**Prompt:** Reproduce, word for word, the stretch of the chickadee food cache passage from "Initial description: Applegate" through "3D postural reconstruction.".

**Source passage:**
Chickadee caching seeds in a laboratory area.
Initial description: Applegate and Aronov 2022
Video from: Chettih et.al. 2023

Six camera views of chickadee behavior. Neural networks crop all views and perform 3D postural reconstruction.
From: Chettih et.al. 2023

Neural circuits for food cache memory

The hippocampus is a neural circuit critical for forming memories in all vertebrates, including humans. A challenge of studying this circuit is its enormous complexity. In mammals, the hippocampal formation (which also includes the entorhinal cortex) consists of at least nine distinct regions, connected to nearly 30 cortical areas and similarly numerous subcortical structures. The avian brain offers a solution to this problem. Birds have a hippocampal formation derived from the same embryological precursor as its mammalian counterpart (the medial pallium). Our lab has shown that this structure even includes an entorhinal-like region. However, the avian hippocampal formation is connected to a much smaller number of inputs and outputs. We have mapped these regions in chickadees. As in other parts of the avian brain, both cortical and subcortical areas of the hippocampal circuit are organized into well-defined, well-separated clusters of cells (nuclei). A small number of easily targetable nuclei makes the bird hippocampal formation an ideal circuit for neural recordings and manipulations.

**Input data:**

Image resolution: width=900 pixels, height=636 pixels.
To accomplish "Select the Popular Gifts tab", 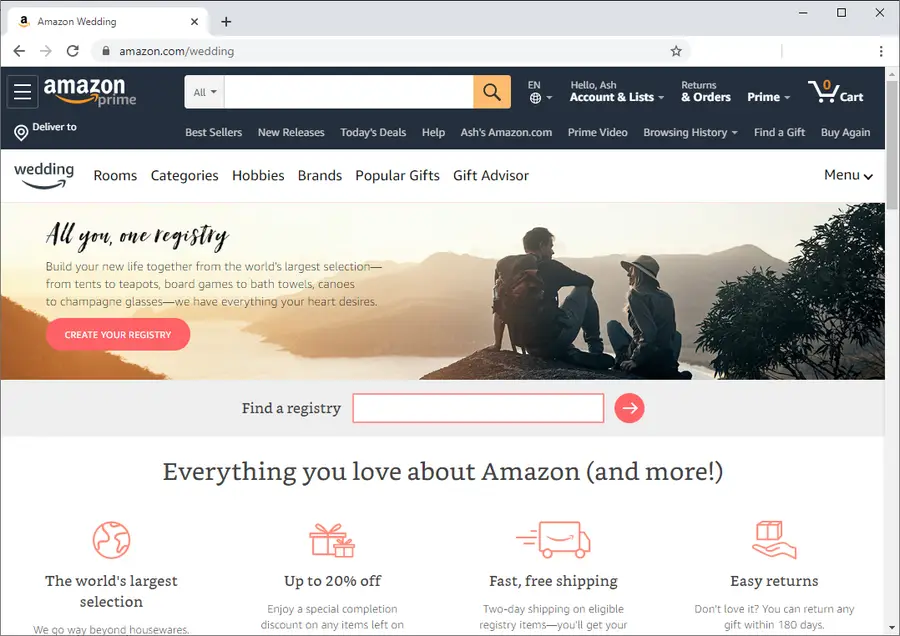I will coord(397,176).
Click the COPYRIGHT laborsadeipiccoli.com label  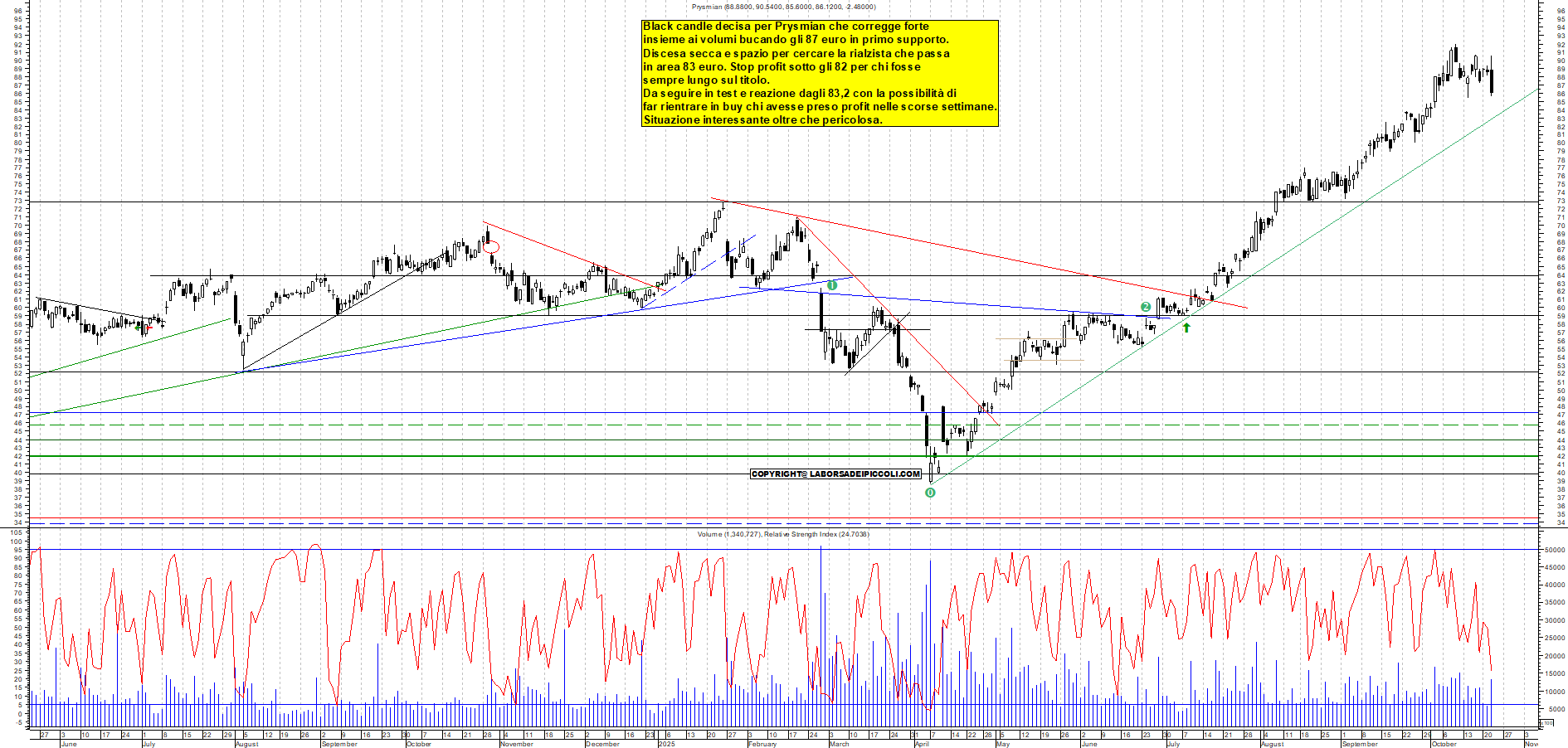pyautogui.click(x=835, y=474)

**Answer to this exercise:**
Initial description: Applegate and Aronov 2022
Video from: Chettih et.al. 2023

Six camera views of chickadee behavior. Neural networks crop all views and perform 3D postural reconstruction.